An Estonian issuer whose shares are listed shall, unless the information has already been disclosed to the EFSA, organise the disclosure of respective information immediately but no later than three (3) trading days after the receipt thereof.

Reporting obligation should be carried out as soon as possible, but no later than four (4) trading days as of when the beneficial owner learns or should have learned of the acquisition or disposal of the major holding with voting rights leading to the threshold realisation.

Obligation to report qualified holdings

Prior to the acquisition of a qualifying holding, as per the definition provided under Section 9 of the Securities Market Act and related RT I 2005, 13, 64 (entry into force on 1 April 2005), or prior to the increase or decrease of such qualifying holding, so that it exceed or fall below 10%, 20%, 30% or 50% of the issuer's share capital or voting rights, the investor shall notify the EFSA of its intention, and submit the necessary information and documents provided for in Section 74 of the Securities Market Act.

The obligation to seek approval for qualified holdings must be fulfilled in advance.

In addition, applicable laws should be followed when notifying the EFSA and filing required documentation.

Shareholder identification as set out in the SRD II Law

The SRD II Law provides for the right of issuers to identify their shareholders.

Issuers can request intermediaries at each level of a custody chain to promptly provide relevant information to facilitate such identification.
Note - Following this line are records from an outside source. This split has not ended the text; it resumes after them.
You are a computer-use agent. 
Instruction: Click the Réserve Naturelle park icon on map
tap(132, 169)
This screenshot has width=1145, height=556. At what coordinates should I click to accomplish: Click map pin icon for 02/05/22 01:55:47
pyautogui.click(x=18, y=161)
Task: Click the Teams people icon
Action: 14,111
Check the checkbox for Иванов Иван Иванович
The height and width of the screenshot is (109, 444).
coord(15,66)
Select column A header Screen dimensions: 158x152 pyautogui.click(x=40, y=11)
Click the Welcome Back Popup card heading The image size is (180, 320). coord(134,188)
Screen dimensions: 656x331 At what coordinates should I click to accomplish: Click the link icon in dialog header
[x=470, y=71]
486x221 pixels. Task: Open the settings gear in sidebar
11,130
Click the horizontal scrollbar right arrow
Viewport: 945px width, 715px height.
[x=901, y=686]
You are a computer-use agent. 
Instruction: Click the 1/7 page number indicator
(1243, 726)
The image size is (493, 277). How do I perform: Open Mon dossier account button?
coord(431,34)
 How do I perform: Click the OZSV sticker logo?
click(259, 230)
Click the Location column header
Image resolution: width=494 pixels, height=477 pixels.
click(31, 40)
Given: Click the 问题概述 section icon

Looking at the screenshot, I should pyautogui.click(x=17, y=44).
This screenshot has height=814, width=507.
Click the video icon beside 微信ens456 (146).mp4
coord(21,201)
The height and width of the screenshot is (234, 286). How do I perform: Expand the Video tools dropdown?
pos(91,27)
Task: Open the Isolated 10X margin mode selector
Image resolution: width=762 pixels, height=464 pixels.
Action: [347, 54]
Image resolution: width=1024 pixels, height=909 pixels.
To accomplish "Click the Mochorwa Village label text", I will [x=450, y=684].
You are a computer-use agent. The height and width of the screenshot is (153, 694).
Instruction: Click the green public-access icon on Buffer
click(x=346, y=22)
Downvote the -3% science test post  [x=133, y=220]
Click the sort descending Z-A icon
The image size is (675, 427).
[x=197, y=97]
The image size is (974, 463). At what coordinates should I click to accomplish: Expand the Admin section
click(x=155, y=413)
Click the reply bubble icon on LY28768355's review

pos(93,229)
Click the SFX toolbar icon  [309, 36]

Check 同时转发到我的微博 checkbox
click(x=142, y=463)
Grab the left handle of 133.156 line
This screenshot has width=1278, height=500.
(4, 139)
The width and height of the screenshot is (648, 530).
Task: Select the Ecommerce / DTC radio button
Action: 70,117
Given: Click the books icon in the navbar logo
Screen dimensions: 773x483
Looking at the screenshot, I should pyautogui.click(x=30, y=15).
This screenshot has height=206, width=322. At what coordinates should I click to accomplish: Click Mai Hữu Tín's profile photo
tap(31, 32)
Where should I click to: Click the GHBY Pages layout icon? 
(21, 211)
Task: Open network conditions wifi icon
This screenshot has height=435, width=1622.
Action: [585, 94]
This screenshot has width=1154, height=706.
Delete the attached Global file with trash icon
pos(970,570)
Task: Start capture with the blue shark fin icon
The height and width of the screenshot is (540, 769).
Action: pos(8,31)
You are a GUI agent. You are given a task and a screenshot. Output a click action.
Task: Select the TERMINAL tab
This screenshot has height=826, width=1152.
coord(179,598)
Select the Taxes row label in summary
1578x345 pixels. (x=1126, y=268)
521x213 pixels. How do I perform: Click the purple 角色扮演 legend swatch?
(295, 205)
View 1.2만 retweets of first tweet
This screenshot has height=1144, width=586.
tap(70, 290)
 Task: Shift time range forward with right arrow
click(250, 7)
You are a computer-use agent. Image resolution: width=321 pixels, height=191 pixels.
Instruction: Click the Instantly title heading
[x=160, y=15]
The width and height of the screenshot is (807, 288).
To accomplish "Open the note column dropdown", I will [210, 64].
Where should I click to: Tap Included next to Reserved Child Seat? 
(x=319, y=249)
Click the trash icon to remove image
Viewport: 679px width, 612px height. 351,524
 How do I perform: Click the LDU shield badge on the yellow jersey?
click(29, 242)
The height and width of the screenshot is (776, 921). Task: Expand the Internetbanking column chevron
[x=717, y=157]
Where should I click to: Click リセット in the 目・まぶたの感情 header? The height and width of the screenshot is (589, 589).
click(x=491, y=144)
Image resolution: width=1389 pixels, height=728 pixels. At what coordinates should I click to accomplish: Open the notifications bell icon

In accordance with the SDR II Law as amended, an intermediary (in this case Clearstream Banking) shall, upon receipt of the shareholder identification disclosure request, transmit a similar request to the next intermediaries in the custody chain (that is, Clearstream Banking clients with holdings in the requested securities). A response to the shareholder identification disclosure request shall be sent by every intermediary in the custody chain directly to the recipient's address defined in the request and without delay. Clearstream Banking will generate the response as required, with information regarding shareholder's identity, limited to Clearstream Banking books only.

Clients are hereby informed and acknowledge that, according to SRD II, and its transposition into Sections 6 (92), 6 (7) and 19 of the Securities Register Maintenance Act, Sections 188, 127 (2) and 1876 of the Securities Market Act and Section 294 (1) of the Commercial Code, the intermediary that discloses information concerning the identity of shareholders for the purposes of the SRD II rules (including Clearstream Banking) shall not be considered to be in breach of any restriction on disclosure of information imposed by contract or by any legislative, regulatory or administrative provision.